Financial inclusion is gaining momentum around the world and Latin America is emerging as a hotspot. In this article we look at some of the biggest challenges and opportunities for financial inclusion in Mexico with a special focus on the technology that can help close the gaps.
The state of financial inclusion in Mexico
The Mexican government has put a huge emphasis on improving financial inclusion and the results are starting to show. According to the World Bank, financial inclusion in Mexico has come a long way since 2016. In the last 5 years, over $200 million USD in loans were awarded, mostly to people in rural and underserved communities. Over 80% of these loans went to women. In total, over 140,000 businesses received loans. However, financial inclusion continues to be a challenge in Mexico for several reasons. Latin American banks have one of the highest profit margins in the world. The majority of their services go to wealthy people in the top twenty percentile income. They are not incentivized to serve the lower income brackets. That’s why Mexico stepped up to lead the charge in Latin America against income inequality with its Fintech Law of 2018. Leveraging this Fintech Law, Syncfy sits at the intersection of traditional and decentralized finance in order to improve financial inclusion to historically underserved communities by helping provide access to a range of digital financial services.

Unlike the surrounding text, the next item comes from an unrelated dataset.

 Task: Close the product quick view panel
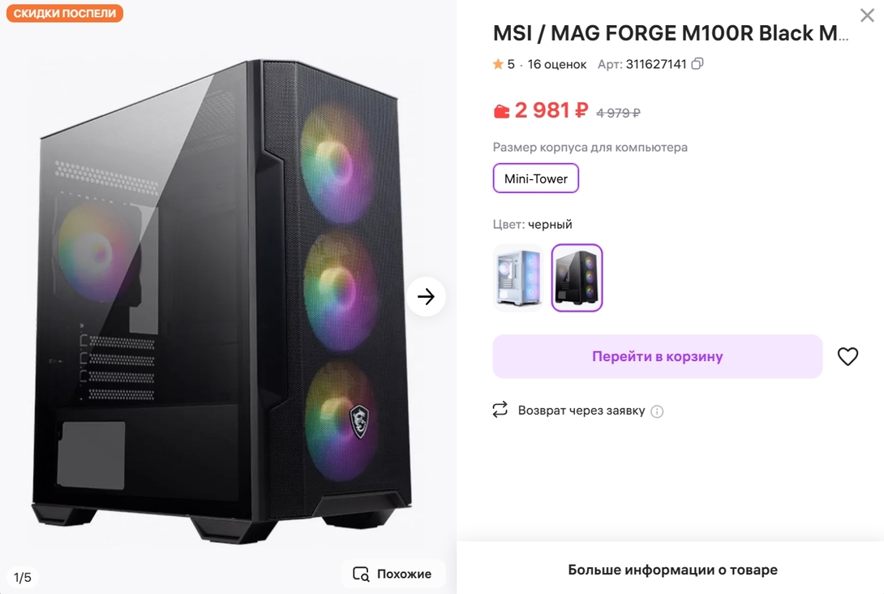pyautogui.click(x=867, y=15)
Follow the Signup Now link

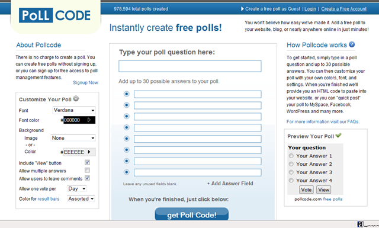point(85,83)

Digitization can positively impact millions of lives
Underserved communities are deprived from the funding that they need to grow and flourish. Abundance should be within reach for anyone who is willing to work hard and avoid doing harm to others. Financial inclusion can help bring about abundance. Access to credit can lift people out of poverty and give them a chance to grow their livelihoods. Growing wealth improves access to healthcare, builds income security, facilitates family planning, and delivers many other benefits and services.
One way to boost financial inclusion is to offer financial products like bank accounts and credit cards to people through their existing smartphone service. Mexico’s smartphone adoption was 65% in 2019 and projected to grow to 75% in 2025, but only 37% of adults over 15 years old have a bank account. That’s a difference of 28% of the population, or 36.1 million people. This is a tremendous opportunity.
How can traditional banks contribute?
There is still much progress to be made toward greater financial inclusion, but the groundwork was set for a major shift in 2018 with the Mexican Fintech Law. Banks are now forced to share data with registered fintech companies, enabling many new opportunities, but this is not enough. In fact, this is only the beginning of what banks can do to improve access to financial services for historically underprivileged communities. The path to creating and using a bank account on mobile phones needs to be easier, but this can only be done with robust KYC and supporting information. At the core of this effort is the need to reeducate members of rural communities on the benefits of using electronic money. Although people generally trust cash, inclusion in the banking system gives them access. to a whole host of other financial services, like credit, savings, and more. Major banks should set aside some of their profits for an “innovation department” dedicated to changing rural community perceptions of electronic money.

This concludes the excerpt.